• _WRITTEN EXERCISE A_
Return the records exactly as they appear, everything from the start of the records down to the line containing "pyautogui.click(x=94, y=87)", with both ends included.

-- START OF SUPPLIED TEXT --

Willingly taking a break from your main band and exploring new musical genres is a risky line to try and cross, when ultimately; you’re the face and voice of one of the world’s biggest rock bands. But, Steven Tyler, who has been experimenting with a solo career away from Aerosmith for a few years, finally made it official with the release of his first, the Nashville-influenced, We’re All Somebody From Somewhere. Fans and critics were skeptical alike, but Tyler, who does not have to prove anything, followed his heart to Nashville, wrote and recorded an album and found a stellar band, including members from Loving Mary, to support him on stage for his Out On A Limb Tour. Tyler recently came “home” to Boston and took advantage of every minute to shine on stage at the city’s beloved Wang Theater.
Fans of Steven Tyler, including many donning cowboy hat and boots, filled the cushy-seats of the Wang moments before the house lights dimmed and a spoken word video was illuminated behind the band’s drum kit. More or less, it was a trip down memory lane of Tyler’s road to stardom with Tyler himself as its narrator. Clips from vintage interviews and shots of career-spanning photographs accompanied Tyler’s voice as he spoke about his journey from Sunapee, New Hampshire to Boston, Maui and ultimately to Nashville. It was an interesting piece and a good preface for what was to unfurl over the next two hours.
While the lights were still down, the band walked out on stage and took their marks moments before the long haired rocker sauntered out to the center of the stage to find his bandana-covered mic stand. And, with which was most likely the biggest grin in Boston, Tyler and his touring band released the hounds with the Aerosmith juggernaut “Sweet Emotion”. “Emotion” could have easily been saved for an encore, though it was a surprisingly raucous song to start with and it had everyone immediately standing up, dancing and singing along.

-- END OF SUPPLIED TEXT --

• _WRITTEN EXERCISE B_
Decide whether each statement agrees with the Steven Tyler concert review, answering yes or no and quoting the deciding words from the review: (i) Tyler opened the show with "Sweet Emotion." (ii) The concert took place in Nashville. (iii) Tyler narrated the spoken word video shown before the band came out.

-- START OF SUPPLIED DATA --

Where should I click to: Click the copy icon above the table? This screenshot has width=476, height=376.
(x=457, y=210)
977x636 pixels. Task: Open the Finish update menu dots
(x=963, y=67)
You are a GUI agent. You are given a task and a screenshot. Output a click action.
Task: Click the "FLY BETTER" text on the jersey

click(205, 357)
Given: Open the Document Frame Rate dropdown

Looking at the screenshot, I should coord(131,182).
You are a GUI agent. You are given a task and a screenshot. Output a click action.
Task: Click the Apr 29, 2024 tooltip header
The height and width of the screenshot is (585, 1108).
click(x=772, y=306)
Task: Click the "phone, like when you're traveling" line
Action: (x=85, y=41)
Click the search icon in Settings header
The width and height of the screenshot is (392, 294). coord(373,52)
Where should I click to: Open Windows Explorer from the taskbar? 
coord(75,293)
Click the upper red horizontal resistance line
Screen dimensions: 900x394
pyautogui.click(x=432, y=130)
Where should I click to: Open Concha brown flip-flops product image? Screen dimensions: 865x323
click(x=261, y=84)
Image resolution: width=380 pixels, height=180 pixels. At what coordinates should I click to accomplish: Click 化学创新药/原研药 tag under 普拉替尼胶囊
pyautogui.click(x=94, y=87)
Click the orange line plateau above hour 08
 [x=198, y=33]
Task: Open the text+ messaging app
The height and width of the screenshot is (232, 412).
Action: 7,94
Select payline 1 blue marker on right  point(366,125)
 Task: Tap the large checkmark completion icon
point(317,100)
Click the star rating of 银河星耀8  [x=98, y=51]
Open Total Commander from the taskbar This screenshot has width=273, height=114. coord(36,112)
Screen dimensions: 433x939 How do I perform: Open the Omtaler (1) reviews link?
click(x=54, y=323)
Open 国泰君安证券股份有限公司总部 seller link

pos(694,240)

-- END OF SUPPLIED DATA --

• _WRITTEN RESPONSE A_
Where should I click to: Click the copy icon above the table? This screenshot has width=476, height=376.
(x=457, y=210)
977x636 pixels. Task: Open the Finish update menu dots
(x=963, y=67)
You are a GUI agent. You are given a task and a screenshot. Output a click action.
Task: Click the "FLY BETTER" text on the jersey

click(205, 357)
Given: Open the Document Frame Rate dropdown

Looking at the screenshot, I should coord(131,182).
You are a GUI agent. You are given a task and a screenshot. Output a click action.
Task: Click the Apr 29, 2024 tooltip header
The height and width of the screenshot is (585, 1108).
click(x=772, y=306)
Task: Click the "phone, like when you're traveling" line
Action: (x=85, y=41)
Click the search icon in Settings header
The width and height of the screenshot is (392, 294). coord(373,52)
Where should I click to: Open Windows Explorer from the taskbar? 
coord(75,293)
Click the upper red horizontal resistance line
Screen dimensions: 900x394
pyautogui.click(x=432, y=130)
Where should I click to: Open Concha brown flip-flops product image? Screen dimensions: 865x323
click(x=261, y=84)
Image resolution: width=380 pixels, height=180 pixels. At what coordinates should I click to accomplish: Click 化学创新药/原研药 tag under 普拉替尼胶囊
pyautogui.click(x=94, y=87)

• _WRITTEN RESPONSE B_
(i) Yes: "Tyler and his touring band released the hounds with the Aerosmith juggernaut “Sweet Emotion”"
(ii) No: "Tyler recently came “home” to Boston and took advantage of every minute to shine on stage at the city’s beloved Wang Theater."
(iii) Yes: "it was a trip down memory lane of Tyler’s road to stardom with Tyler himself as its narrator"